SUPPLIED TEXT:
══════════════════════════════

Politico noticed this morning that, after weeks of hype, the president and his many friends at Fox have grown strangely quiet about hydroxychloroquine lately “for reasons that remain unclear.”

Is this why? Did Trump maybe get a heads up that a study of patients in the government’s own care was in the works that was going to prove embarrassing to him? That would have been his cue to climb off the HCQ express quickly and quietly.

This is at least the third study this month to find no clear benefit from treating coronavirus patients with hydroxychloroquine. The most encouraging thing we can say about it as a potential therapy for COVID-19 is that results are “mixed,” which doesn’t bode well for it becoming a reliable therapeutic. In fact, say the authors of today’s stay, VA patients treated with HCQ were more likely to die than patients who didn’t receive the drug.

The nationwide study was not a rigorous experiment. But with 368 patients, it’s the largest look so far of hydroxychloroquine with or without the antibiotic azithromycin for COVID-19, which has killed more than 171,000 people as of Tuesday…

About 28% who were given hydroxychloroquine plus usual care died, versus 11% of those getting routine care alone. About 22% of those getting the drug plus azithromycin died too, but the difference between that group and usual care was not considered large enough to rule out other factors that could have affected survival.

Hydroxychloroquine made no difference in the need for a breathing machine, either.

Researchers did not track side effects, but noted hints that hydroxychloroquine might have damaged other organs.

══════════════════════════════

TASK REQUIREMENTS:
Answer these questions from the hydroxychloroquine text:
(a) How many patients did the nationwide study include?
(b) About what share of patients given hydroxychloroquine plus usual care died?
(c) In what need did hydroxychloroquine make no difference?

══════════════════════════════

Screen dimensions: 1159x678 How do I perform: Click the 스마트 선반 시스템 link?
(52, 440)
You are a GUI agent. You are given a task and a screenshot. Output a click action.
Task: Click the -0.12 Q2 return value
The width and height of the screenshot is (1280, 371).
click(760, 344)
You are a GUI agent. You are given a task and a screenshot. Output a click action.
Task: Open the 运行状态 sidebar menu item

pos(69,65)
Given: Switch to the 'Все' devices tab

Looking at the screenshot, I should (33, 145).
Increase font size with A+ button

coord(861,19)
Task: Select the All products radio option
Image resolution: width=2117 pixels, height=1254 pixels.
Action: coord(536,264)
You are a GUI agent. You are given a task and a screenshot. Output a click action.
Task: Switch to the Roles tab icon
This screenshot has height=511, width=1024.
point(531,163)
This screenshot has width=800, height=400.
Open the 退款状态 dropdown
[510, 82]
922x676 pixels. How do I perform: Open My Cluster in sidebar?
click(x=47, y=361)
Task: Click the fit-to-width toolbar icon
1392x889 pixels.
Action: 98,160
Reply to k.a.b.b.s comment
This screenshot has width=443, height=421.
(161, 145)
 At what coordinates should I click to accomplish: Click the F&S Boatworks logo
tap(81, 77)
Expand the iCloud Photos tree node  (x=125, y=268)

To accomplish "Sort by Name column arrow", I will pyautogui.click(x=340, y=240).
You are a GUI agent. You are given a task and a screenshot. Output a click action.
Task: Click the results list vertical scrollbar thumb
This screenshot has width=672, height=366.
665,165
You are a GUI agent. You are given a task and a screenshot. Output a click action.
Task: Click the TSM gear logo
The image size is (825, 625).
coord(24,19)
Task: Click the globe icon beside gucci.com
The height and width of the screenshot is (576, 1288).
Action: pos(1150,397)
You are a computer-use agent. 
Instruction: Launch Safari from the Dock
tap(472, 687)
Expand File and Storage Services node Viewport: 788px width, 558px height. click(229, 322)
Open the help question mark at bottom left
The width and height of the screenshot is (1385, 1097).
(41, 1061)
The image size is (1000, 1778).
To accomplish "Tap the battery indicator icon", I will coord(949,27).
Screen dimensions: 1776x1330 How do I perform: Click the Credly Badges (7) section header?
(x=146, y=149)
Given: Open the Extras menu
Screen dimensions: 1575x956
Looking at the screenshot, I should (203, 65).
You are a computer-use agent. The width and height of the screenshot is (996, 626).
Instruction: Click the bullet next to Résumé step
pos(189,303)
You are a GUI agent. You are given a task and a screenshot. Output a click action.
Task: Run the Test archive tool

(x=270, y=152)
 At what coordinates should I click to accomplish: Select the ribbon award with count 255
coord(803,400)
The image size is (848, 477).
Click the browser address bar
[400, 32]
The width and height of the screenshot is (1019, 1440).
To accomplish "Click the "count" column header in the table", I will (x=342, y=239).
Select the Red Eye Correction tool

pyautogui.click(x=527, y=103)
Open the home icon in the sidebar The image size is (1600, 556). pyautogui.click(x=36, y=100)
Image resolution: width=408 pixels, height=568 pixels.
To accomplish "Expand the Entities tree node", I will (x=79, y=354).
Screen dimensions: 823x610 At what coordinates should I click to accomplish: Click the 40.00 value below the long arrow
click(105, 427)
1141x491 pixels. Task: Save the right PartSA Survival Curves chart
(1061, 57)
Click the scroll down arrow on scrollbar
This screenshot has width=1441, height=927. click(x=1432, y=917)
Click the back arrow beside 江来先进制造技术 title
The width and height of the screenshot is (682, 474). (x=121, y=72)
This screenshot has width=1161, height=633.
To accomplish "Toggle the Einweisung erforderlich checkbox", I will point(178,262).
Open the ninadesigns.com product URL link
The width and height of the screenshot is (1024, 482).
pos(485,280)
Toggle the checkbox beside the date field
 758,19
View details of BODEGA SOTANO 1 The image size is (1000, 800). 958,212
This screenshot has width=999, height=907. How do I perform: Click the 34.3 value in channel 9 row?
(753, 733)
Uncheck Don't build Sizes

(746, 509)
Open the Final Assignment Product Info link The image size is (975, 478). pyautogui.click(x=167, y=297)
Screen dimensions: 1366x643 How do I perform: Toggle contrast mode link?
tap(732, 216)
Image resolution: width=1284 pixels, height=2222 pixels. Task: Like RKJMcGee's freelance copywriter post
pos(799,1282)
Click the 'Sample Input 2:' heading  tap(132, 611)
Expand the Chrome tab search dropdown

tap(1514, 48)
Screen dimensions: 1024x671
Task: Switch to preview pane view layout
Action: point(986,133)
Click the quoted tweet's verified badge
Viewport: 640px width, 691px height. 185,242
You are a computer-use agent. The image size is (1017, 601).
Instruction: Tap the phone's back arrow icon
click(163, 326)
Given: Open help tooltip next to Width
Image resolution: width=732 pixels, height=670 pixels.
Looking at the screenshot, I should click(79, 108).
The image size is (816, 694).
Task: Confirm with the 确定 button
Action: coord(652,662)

══════════════════════════════

ANSWER SECTION:
(a) 368 patients
(b) About 28%
(c) The need for a breathing machine